WORK ITEM:
Leave out the images and transcribe the entries below word for word.

RECORDS TO PROCESS:
**********
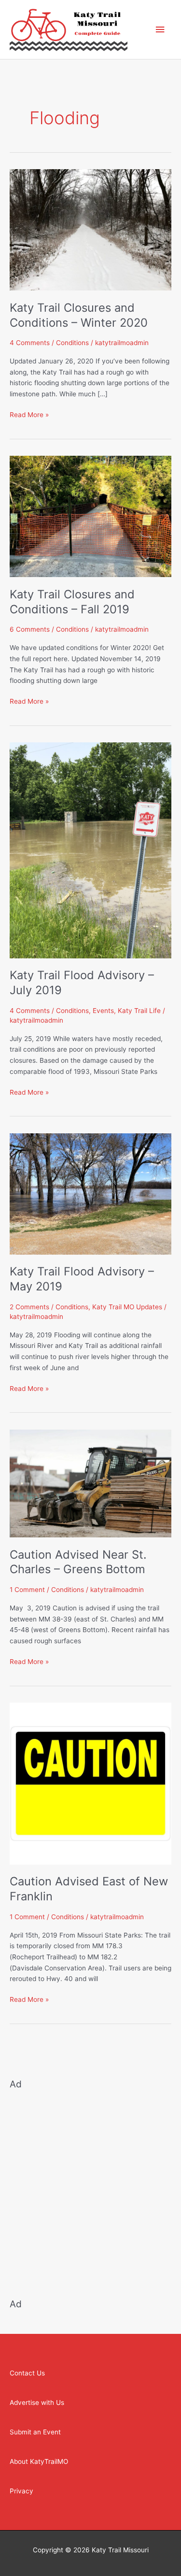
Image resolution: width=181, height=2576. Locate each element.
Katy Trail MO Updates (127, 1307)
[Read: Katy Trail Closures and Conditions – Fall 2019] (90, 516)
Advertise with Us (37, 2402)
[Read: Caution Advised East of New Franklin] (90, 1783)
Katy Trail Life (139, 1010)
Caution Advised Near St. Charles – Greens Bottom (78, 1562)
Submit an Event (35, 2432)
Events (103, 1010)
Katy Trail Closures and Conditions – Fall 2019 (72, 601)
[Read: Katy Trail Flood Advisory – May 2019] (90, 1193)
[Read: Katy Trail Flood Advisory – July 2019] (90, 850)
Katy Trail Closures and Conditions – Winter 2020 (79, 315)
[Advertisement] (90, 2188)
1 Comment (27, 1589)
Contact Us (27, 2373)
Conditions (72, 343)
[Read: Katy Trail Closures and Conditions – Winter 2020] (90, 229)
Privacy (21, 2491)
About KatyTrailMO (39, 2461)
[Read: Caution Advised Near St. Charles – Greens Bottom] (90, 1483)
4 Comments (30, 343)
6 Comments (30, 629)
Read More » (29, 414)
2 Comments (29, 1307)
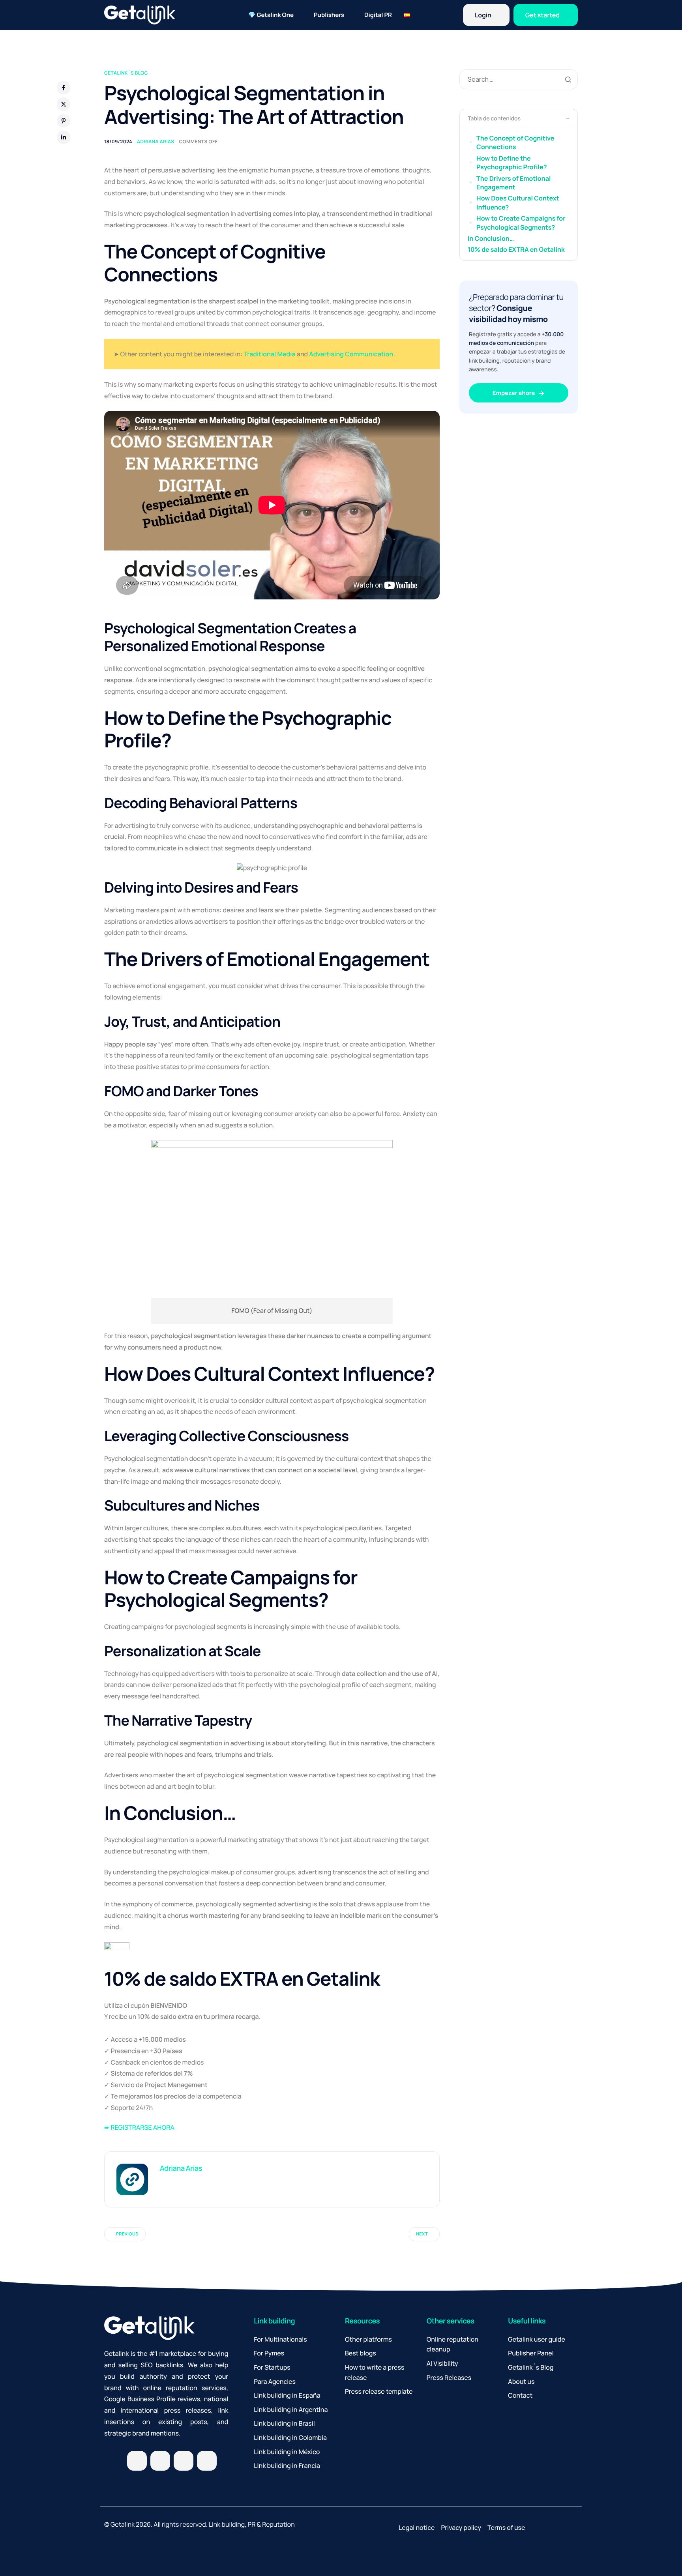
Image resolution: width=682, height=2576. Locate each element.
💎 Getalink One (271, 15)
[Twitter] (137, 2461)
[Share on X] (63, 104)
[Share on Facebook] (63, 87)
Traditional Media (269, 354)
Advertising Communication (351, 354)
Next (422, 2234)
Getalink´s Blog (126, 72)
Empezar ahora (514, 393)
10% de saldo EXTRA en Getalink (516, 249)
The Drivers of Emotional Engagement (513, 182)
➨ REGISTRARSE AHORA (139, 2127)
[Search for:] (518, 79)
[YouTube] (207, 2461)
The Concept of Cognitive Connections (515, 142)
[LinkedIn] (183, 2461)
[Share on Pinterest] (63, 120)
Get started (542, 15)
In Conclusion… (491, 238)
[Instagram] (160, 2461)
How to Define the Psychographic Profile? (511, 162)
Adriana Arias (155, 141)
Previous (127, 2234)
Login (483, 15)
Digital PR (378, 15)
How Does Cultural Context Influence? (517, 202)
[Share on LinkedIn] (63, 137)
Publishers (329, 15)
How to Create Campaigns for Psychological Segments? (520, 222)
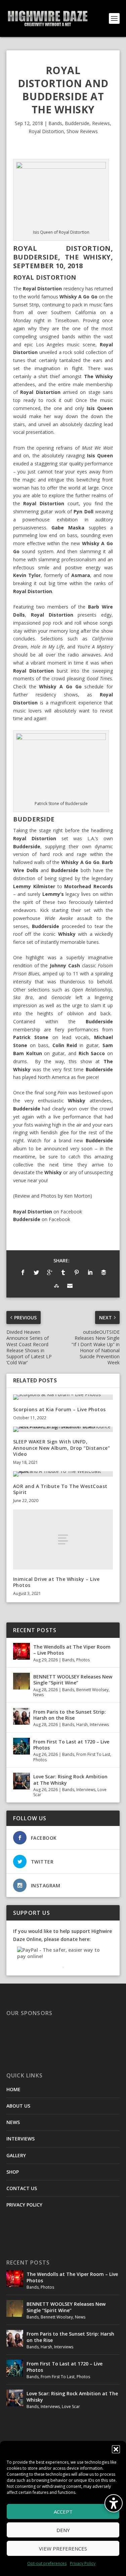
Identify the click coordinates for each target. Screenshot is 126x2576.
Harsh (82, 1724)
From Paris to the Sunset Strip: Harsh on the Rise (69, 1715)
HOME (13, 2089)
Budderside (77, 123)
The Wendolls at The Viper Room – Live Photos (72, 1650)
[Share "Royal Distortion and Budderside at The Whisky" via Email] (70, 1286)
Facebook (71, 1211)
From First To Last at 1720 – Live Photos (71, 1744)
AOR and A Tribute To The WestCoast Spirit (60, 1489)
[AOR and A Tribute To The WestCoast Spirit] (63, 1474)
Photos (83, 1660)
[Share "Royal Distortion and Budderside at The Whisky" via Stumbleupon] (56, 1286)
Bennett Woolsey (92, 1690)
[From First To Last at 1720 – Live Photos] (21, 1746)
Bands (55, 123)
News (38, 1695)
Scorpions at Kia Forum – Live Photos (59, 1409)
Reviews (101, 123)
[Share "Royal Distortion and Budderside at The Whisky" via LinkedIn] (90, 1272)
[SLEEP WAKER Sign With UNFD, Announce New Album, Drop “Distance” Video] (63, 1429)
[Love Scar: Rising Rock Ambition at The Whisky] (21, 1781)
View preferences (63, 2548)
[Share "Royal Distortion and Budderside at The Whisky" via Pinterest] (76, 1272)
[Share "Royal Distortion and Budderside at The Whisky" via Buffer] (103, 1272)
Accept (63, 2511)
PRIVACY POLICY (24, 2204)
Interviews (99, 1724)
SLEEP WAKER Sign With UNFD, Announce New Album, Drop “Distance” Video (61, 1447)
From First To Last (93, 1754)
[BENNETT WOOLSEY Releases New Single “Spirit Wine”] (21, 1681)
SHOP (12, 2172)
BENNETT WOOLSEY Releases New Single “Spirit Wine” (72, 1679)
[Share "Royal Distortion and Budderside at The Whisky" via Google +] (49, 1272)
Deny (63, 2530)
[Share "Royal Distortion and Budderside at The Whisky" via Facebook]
**********
RESULT:
Image resolution: width=181, height=2576. Locate each element.
Katy Trail MO Updates (127, 1307)
[Read: Katy Trail Closures and Conditions – Fall 2019] (90, 516)
Advertise with Us (37, 2402)
[Read: Caution Advised East of New Franklin] (90, 1783)
Katy Trail Life (139, 1010)
Caution Advised Near St. Charles – Greens Bottom (78, 1562)
Submit an Event (35, 2432)
Events (103, 1010)
Katy Trail Closures and Conditions – Fall 2019 (72, 601)
[Read: Katy Trail Flood Advisory – May 2019] (90, 1193)
[Read: Katy Trail Flood Advisory – July 2019] (90, 850)
Katy Trail Closures and Conditions – Winter 2020 (79, 315)
[Advertisement] (90, 2188)
1 Comment (27, 1589)
Contact Us (27, 2373)
Conditions (72, 343)
[Read: Katy Trail Closures and Conditions – Winter 2020] (90, 229)
Privacy (21, 2491)
About KatyTrailMO (39, 2461)
[Read: Caution Advised Near St. Charles – Greens Bottom] (90, 1483)
4 Comments (30, 343)
6 Comments (30, 629)
Read More » (29, 414)
2 Comments (29, 1307)
Image resolution: width=682, height=2576. Locate each element.
💎 Getalink One (271, 15)
[Twitter] (137, 2461)
[Share on X] (63, 104)
[Share on Facebook] (63, 87)
Traditional Media (269, 354)
Advertising Communication (351, 354)
Next (422, 2234)
Getalink´s Blog (126, 72)
Empezar ahora (514, 393)
10% de saldo EXTRA en Getalink (516, 249)
The Drivers of Emotional Engagement (513, 182)
➨ REGISTRARSE AHORA (139, 2127)
[Search for:] (518, 79)
[YouTube] (207, 2461)
The Concept of Cognitive Connections (515, 142)
[LinkedIn] (183, 2461)
[Share on Pinterest] (63, 120)
Get started (542, 15)
In Conclusion… (491, 238)
[Instagram] (160, 2461)
How to Define the Psychographic Profile? (511, 162)
Adriana Arias (155, 141)
Previous (127, 2234)
Login (483, 15)
Digital PR (378, 15)
How Does Cultural Context Influence? (517, 202)
[Share on LinkedIn] (63, 137)
Publishers (329, 15)
How to Create Campaigns for Psychological Segments? (520, 222)
Identify the click coordinates for each target. Screenshot is 126x2576.
Harsh (82, 1724)
From Paris to the Sunset Strip: Harsh on the Rise (69, 1715)
HOME (13, 2089)
Budderside (77, 123)
The Wendolls at The Viper Room – Live Photos (72, 1650)
[Share "Royal Distortion and Budderside at The Whisky" via Email] (70, 1286)
Facebook (71, 1211)
From First To Last at 1720 – Live Photos (71, 1744)
AOR and A Tribute To The WestCoast Spirit (60, 1489)
[AOR and A Tribute To The WestCoast Spirit] (63, 1474)
Photos (83, 1660)
[Share "Royal Distortion and Budderside at The Whisky" via Stumbleupon] (56, 1286)
Bennett Woolsey (92, 1690)
[From First To Last at 1720 – Live Photos] (21, 1746)
Bands (55, 123)
News (38, 1695)
Scorpions at Kia Forum – Live Photos (59, 1409)
Reviews (101, 123)
[Share "Royal Distortion and Budderside at The Whisky" via LinkedIn] (90, 1272)
[SLEEP WAKER Sign With UNFD, Announce New Album, Drop “Distance” Video] (63, 1429)
[Love Scar: Rising Rock Ambition at The Whisky] (21, 1781)
View preferences (63, 2548)
[Share "Royal Distortion and Budderside at The Whisky" via Pinterest] (76, 1272)
[Share "Royal Distortion and Budderside at The Whisky" via Buffer] (103, 1272)
Accept (63, 2511)
PRIVACY POLICY (24, 2204)
Interviews (99, 1724)
SLEEP WAKER Sign With UNFD, Announce New Album, Drop “Distance” Video (61, 1447)
From First To Last (93, 1754)
[BENNETT WOOLSEY Releases New Single “Spirit Wine”] (21, 1681)
SHOP (12, 2172)
BENNETT WOOLSEY Releases New Single “Spirit Wine” (72, 1679)
[Share "Royal Distortion and Budderside at The Whisky" via Google +] (49, 1272)
Deny (63, 2530)
[Share "Royal Distortion and Budderside at The Whisky" via Facebook]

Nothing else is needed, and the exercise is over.